Geotimes From
the Editor
This month our focus turns to the future -- specifically, the future supplies
of oil and natural gas.
How long will supplies last? How reliable are the estimates? Will they become
more expensive? Do experts agree on the estimated supplies? Is new technology
likely to increase supplies and lower costs? The stories in this issue take a
first cut at these quality-of-life questions. However, anyone looking for straightforward,
simple and precise answers will be disappointed -- because the preparation of
supply estimates requires various assumptions and choices from a variety of analytical
tools. And supply estimates depend on "geology, economics, politics, technology
and social science," to quote authors Thomas Ahlbrandt and Peter McCabe from
our first feature. Such estimates, they add, require informed use.
Ahlbrandt and McCabe are U.S. Geological Survey (USGS) researchers and draw on
the year 2000 USGS assessment of the world's conventional petroleum resources.
In addition to presenting updated resource estimates, they conclude that "some
recent claims of an imminent oil shortage cannot be supported." They go on
to address the relations between reserves and resources and, in a particularly
enlightening discussion, the geological, technological, business, political, economic
and human factors that affect them.
In our second feature, William L. Fisher describes our energy resource journey
from high-carbon wood to progressively lower-carbon coal, petroleum and finally
natural gas. "Before we reach a carbon-free, nonfossil fuel economy,"

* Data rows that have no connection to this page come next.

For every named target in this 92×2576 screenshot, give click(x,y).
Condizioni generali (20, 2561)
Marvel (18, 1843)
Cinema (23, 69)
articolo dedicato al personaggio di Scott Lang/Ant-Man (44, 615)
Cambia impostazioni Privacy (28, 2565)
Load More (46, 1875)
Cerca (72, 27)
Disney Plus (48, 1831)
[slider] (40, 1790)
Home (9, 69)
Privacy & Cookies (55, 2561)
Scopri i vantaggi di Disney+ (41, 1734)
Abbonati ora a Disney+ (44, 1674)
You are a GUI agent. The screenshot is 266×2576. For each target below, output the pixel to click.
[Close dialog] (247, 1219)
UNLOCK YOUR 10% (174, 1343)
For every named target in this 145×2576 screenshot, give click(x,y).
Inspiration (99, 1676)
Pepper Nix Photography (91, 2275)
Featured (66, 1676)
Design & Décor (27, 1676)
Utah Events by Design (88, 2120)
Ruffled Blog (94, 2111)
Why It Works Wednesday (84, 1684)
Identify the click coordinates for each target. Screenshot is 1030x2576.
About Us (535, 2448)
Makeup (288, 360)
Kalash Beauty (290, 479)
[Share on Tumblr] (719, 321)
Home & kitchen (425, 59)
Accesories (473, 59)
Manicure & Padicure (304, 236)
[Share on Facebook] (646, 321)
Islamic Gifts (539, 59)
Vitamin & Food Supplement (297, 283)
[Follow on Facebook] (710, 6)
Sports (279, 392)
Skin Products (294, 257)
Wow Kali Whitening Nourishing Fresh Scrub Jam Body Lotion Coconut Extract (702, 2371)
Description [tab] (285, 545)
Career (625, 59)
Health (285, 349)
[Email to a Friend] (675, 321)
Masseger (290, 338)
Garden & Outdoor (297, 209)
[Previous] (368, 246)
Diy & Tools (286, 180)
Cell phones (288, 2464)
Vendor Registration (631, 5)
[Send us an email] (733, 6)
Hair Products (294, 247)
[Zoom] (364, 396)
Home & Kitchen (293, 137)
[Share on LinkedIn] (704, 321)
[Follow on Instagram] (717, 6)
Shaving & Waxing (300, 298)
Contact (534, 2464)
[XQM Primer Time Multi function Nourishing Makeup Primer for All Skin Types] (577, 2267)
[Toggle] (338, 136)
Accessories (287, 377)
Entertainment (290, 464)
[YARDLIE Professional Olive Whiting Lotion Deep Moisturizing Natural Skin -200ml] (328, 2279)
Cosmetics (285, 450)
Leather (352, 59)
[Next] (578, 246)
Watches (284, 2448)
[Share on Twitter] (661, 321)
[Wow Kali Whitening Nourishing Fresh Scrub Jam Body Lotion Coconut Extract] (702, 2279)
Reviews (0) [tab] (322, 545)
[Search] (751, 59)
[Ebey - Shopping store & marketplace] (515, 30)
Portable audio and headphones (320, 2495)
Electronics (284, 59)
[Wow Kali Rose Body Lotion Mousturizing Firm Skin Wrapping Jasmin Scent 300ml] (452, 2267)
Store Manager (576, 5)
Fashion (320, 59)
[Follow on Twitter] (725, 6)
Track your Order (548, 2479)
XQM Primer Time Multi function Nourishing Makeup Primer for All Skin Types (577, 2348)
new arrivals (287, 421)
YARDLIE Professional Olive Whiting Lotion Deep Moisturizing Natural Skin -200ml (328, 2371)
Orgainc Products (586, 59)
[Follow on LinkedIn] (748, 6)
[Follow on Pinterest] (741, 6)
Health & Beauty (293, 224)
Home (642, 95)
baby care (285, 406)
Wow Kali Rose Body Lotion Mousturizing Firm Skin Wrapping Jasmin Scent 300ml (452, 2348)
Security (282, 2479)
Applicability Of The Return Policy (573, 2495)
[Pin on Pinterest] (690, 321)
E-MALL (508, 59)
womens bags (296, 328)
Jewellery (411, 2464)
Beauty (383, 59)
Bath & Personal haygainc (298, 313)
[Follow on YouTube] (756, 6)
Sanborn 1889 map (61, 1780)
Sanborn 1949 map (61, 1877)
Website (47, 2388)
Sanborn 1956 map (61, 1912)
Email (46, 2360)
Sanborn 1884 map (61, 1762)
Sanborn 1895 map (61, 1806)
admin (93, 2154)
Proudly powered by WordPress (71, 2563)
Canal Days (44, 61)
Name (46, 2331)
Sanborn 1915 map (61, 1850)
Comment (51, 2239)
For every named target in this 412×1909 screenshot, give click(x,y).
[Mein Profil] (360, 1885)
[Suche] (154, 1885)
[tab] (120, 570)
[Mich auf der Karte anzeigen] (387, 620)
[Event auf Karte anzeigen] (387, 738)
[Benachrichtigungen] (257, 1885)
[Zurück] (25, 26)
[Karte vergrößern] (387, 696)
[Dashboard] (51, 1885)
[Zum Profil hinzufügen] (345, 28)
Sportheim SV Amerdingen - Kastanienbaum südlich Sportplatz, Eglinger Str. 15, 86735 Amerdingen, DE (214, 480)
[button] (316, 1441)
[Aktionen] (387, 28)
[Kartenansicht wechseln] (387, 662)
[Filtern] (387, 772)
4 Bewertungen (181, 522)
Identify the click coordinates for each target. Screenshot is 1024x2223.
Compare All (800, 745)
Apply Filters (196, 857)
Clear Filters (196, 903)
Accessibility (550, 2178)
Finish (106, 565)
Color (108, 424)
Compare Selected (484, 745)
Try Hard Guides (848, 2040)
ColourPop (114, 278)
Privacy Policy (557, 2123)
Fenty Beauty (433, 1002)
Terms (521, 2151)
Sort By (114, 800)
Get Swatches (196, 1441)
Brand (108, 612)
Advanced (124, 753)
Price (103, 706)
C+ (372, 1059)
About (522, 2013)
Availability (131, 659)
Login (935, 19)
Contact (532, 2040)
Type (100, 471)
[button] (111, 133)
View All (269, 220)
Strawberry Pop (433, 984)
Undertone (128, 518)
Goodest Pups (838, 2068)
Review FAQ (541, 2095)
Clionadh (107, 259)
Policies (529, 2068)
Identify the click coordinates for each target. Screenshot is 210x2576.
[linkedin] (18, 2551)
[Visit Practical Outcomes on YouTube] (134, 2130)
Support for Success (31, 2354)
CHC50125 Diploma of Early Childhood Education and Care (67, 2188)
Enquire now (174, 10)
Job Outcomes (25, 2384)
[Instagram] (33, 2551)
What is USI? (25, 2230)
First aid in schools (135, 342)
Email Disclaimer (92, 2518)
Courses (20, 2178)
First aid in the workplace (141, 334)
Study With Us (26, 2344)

he says, "we have at least 50 years of transition ahead of us. This transition
will be the methane economy." The methane economy is well underway with domestic
consumption of natural gas increasing 22 percent during the 1990s. Natural gas
now heats 50 percent of U.S. homes and fuels 95 percent of new power plants. As
with petroleum, supply estimates depend on a host of factors, which Fisher addresses.
Readers intrigued by the subject might want to compare Fisher's estimates with
five separate U.S. natural gas resource estimates summarized in a an article by
John B. Curtis and Scott L. Montgomery that appeared in the October 2002 AAPG
Bulletin and was titled, "Recoverable natural gas resources of the United
States: Summary of recent estimates".
Coalbed methane is a geologically distinct member of the natural gas family. It
occurs within coal seams where it accumulated during and from the compaction and
alteration of organic material to coal. In a special Energy and Resources page
article, staff writer Lisa Pinsker reports that the estimated recoverable supply
is 100 trillion cubic feet and that coalbed methane currently accounts for 7 to
9 percent of total U.S. natural gas production. One of the experts she interviewed
predicts: "Unless there is continuous and sustained drilling, coalbed methane
could peak as early as 2006."
Readers may question why we have left out the third fossil energy resource upon
which we depend: coal, which represents a third of U.S. energy production and
a quarter of its total energy consumption. Simply put, coal's abundance is not
in question. Environmental concerns and technological limitations, not supply,
will determine our future use of this resource. And that should probably be the
subject of another issue.
Future supplies of petroleum, natural gas, or for that matter minerals and water,
are in some respects prone to the same types of vulnerabilities as Enron's books.
They are subject to inflation or deflation, misrepresentation, confusion, screw-ups
and just plain mischief. Reliable and useful supply estimates require sound data,
explicit assumptions, appropriate analytical tools, skilled geologists/geophysicists/engineers
and a warning: "Read label carefully and use at your own risk."
Believe your compass -- but double check resource estimates.